* REQUIRED ACTION *
Search the listing below for the line with "This screenshot has height=986, width=1753.", then write out that line and every one after it exactly, without the pictures.

* EXERCISE MATERIALS *
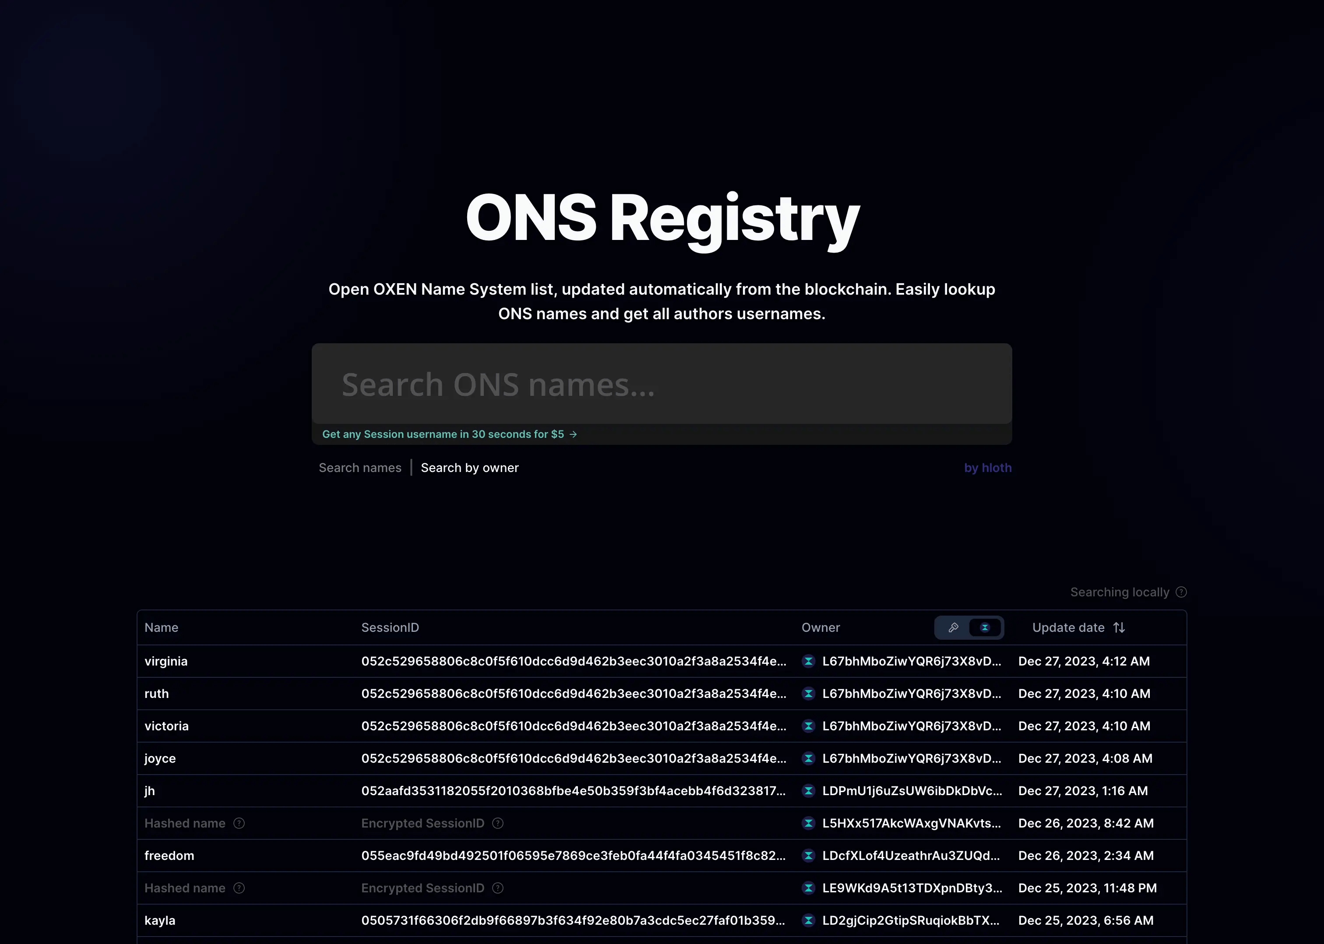Click the joyce name entry
Viewport: 1324px width, 944px height.
point(160,758)
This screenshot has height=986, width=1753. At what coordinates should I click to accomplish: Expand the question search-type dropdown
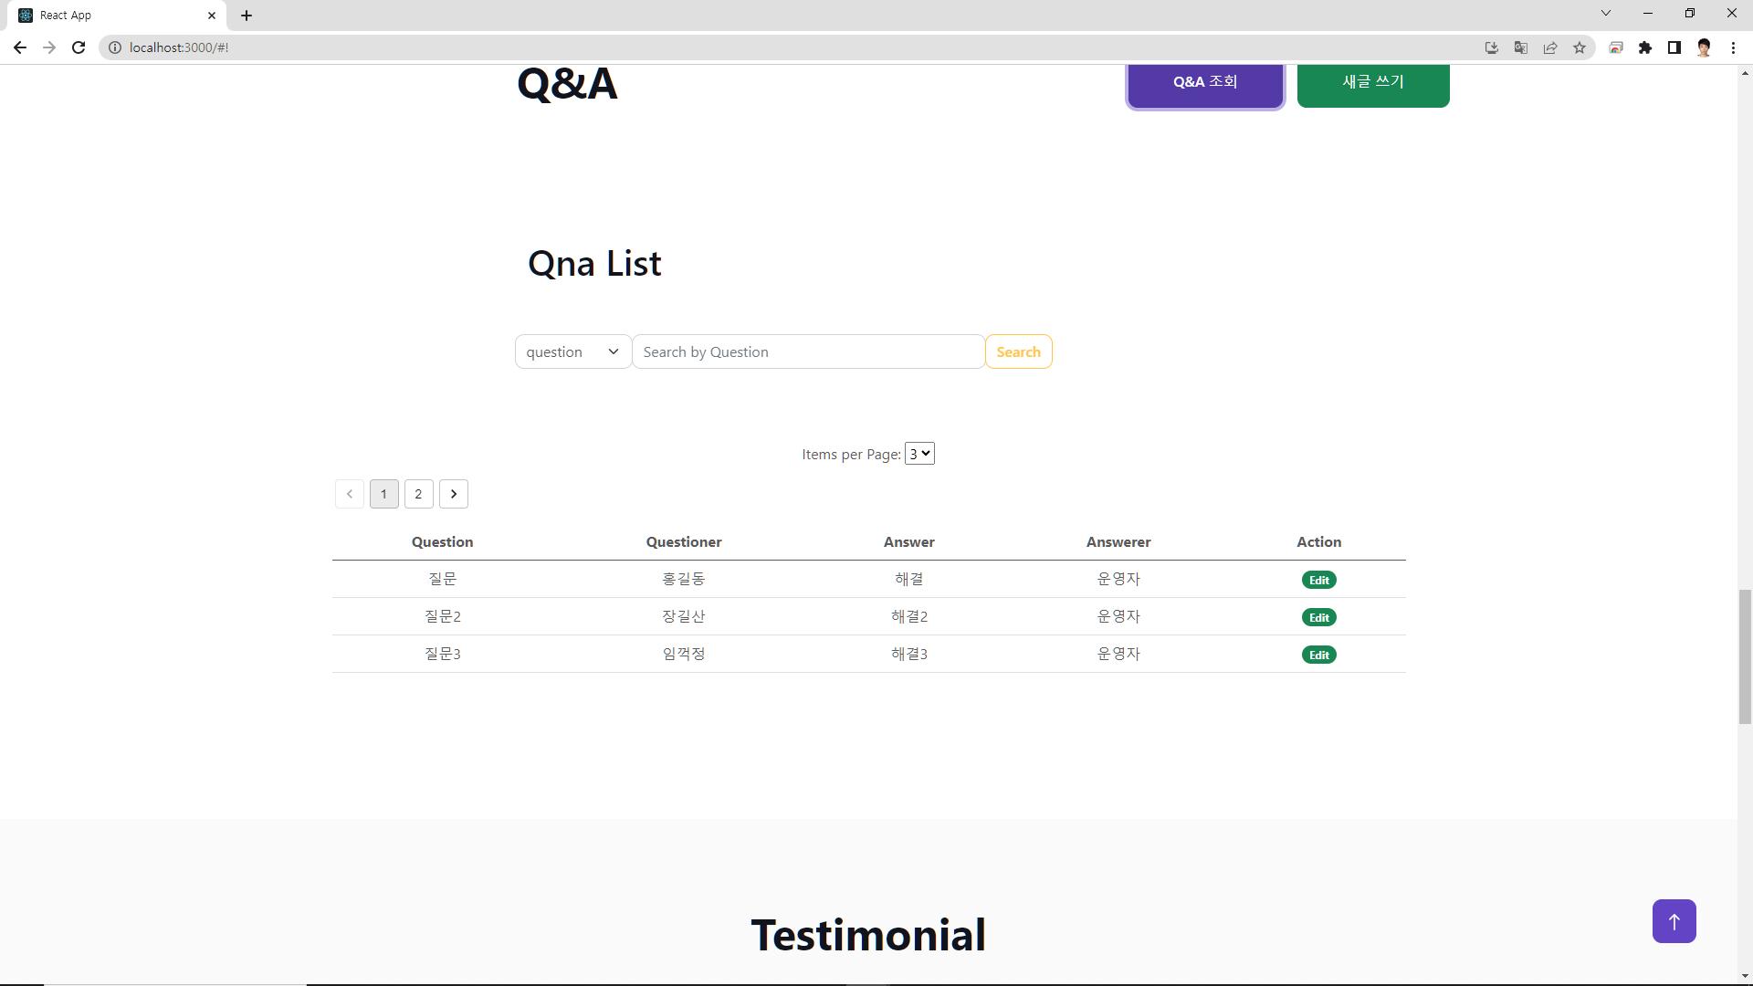click(x=572, y=351)
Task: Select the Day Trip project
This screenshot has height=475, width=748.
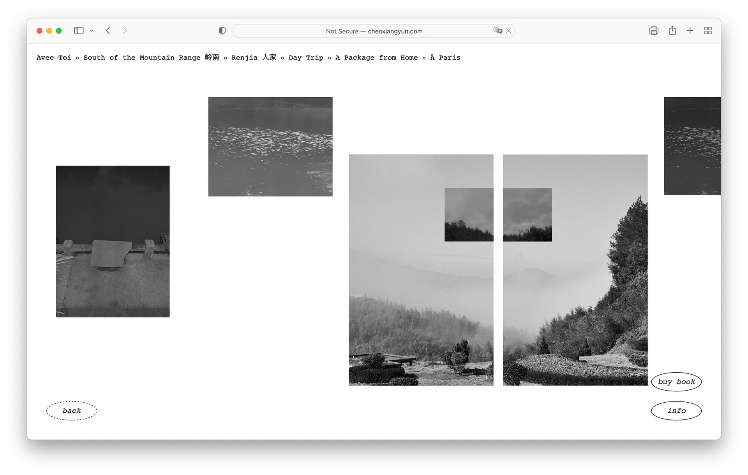Action: [x=306, y=58]
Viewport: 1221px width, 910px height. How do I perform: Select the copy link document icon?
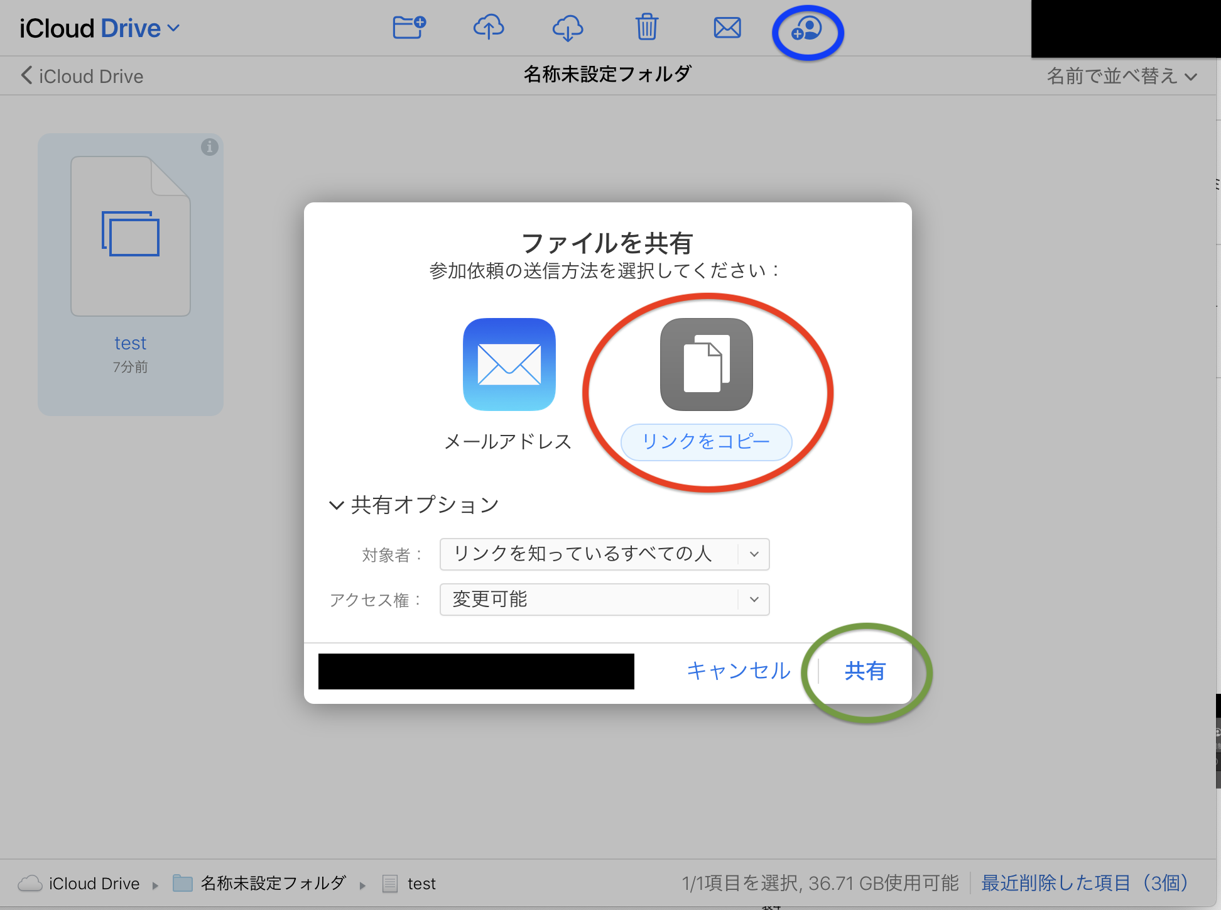tap(706, 365)
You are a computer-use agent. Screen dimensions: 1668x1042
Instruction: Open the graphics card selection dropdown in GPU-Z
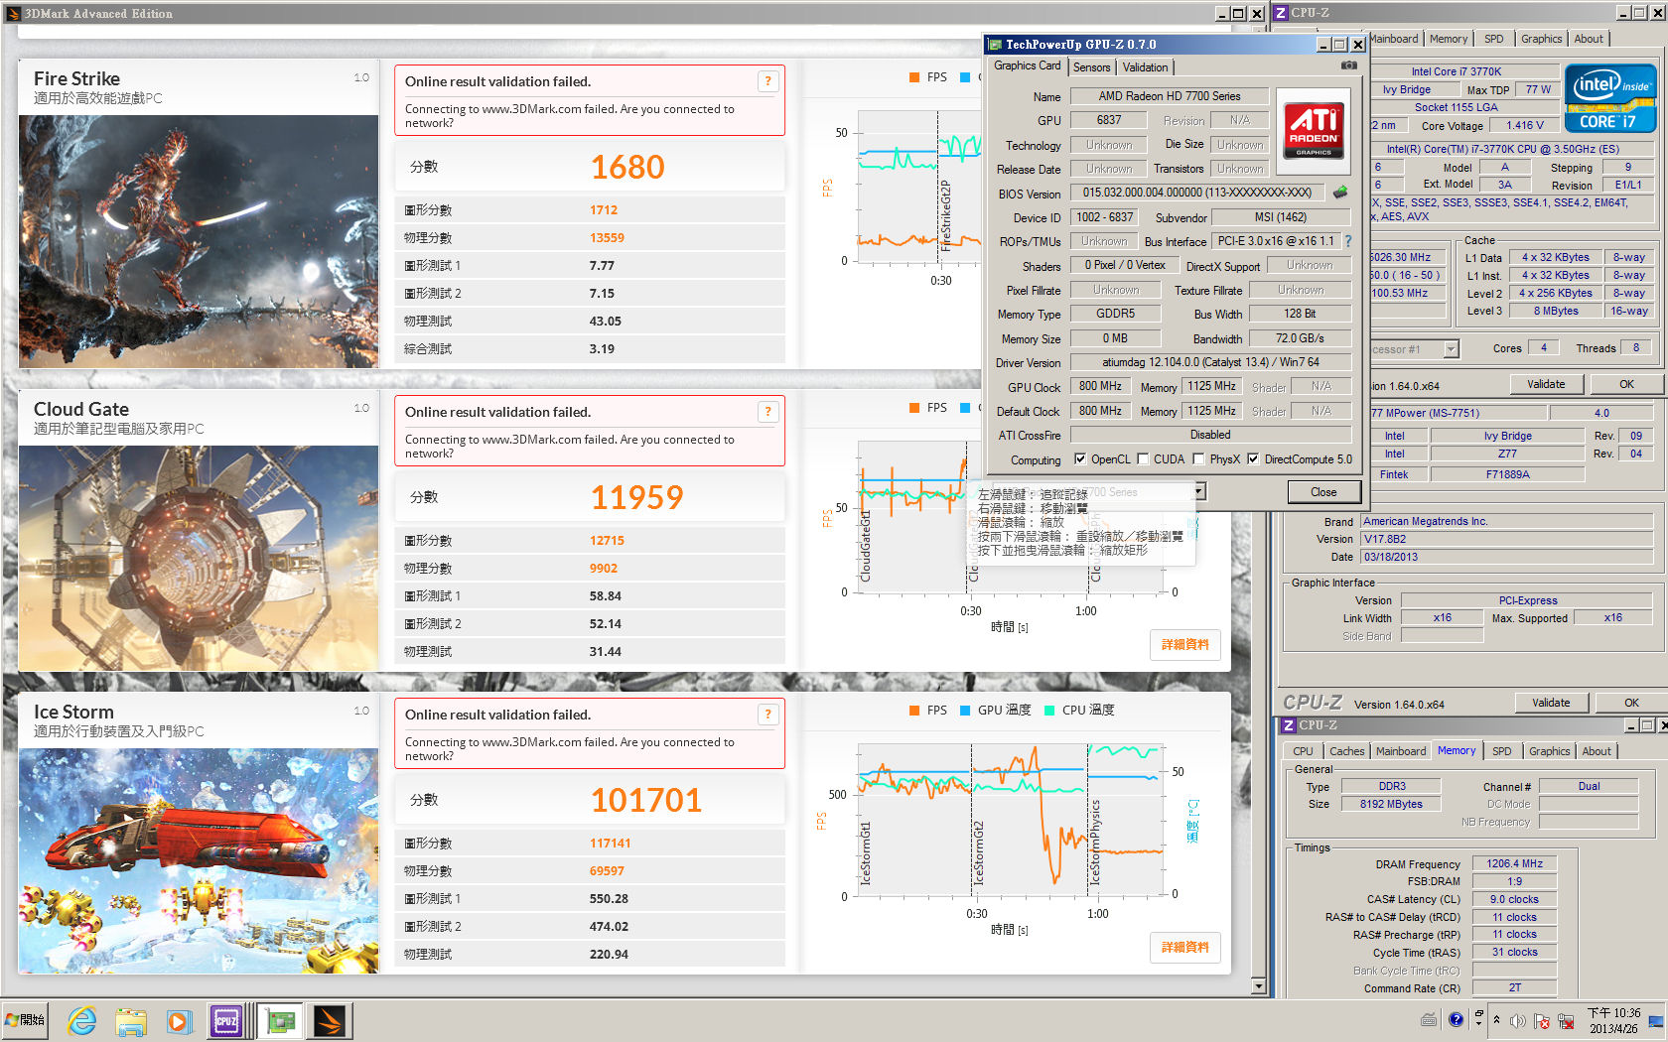tap(1196, 491)
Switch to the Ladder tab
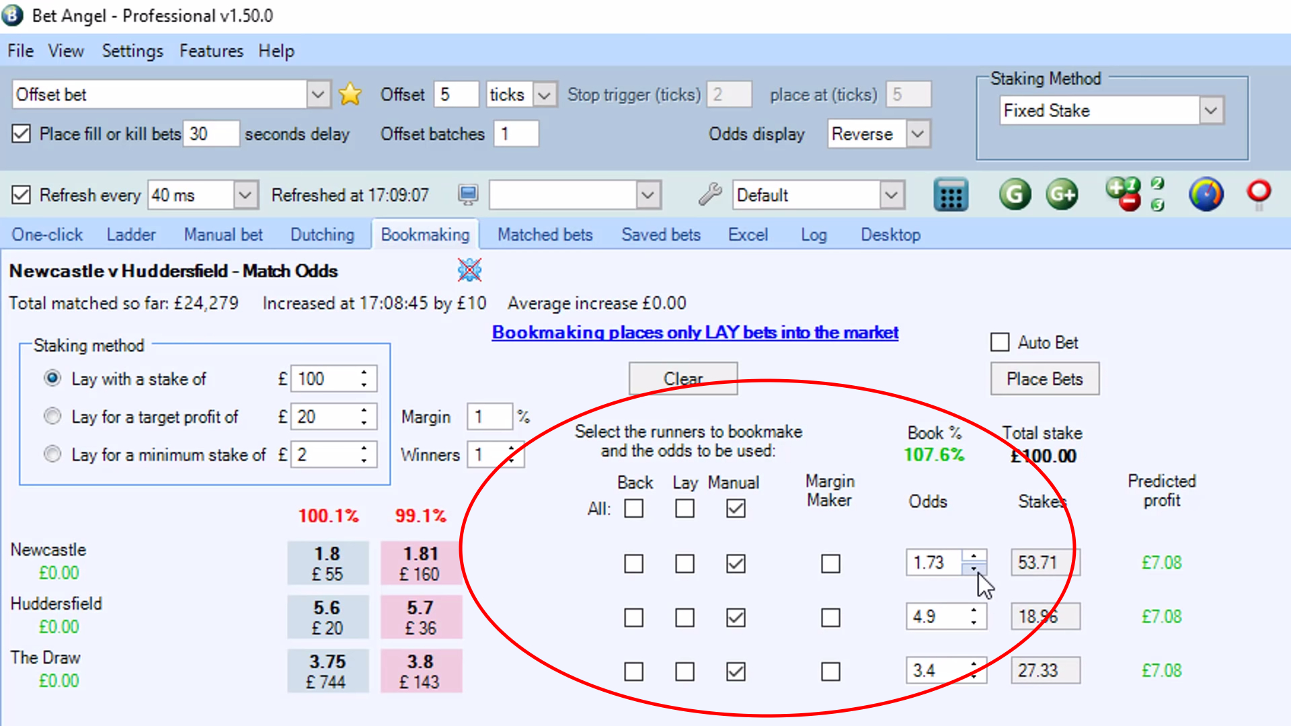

* RESPONSE TO THIS TASK *
This screenshot has height=986, width=1753. At what coordinates should I click to accomplish: Expand the question search-type dropdown
click(x=572, y=351)
Task: Select the Day Trip project
This screenshot has height=475, width=748.
Action: [x=306, y=58]
Viewport: 1221px width, 910px height. How do I perform: Select the copy link document icon?
tap(706, 365)
You are a computer-use agent. Screen dimensions: 1668x1042
Instruction: Open the graphics card selection dropdown in GPU-Z
tap(1196, 491)
Switch to the Ladder tab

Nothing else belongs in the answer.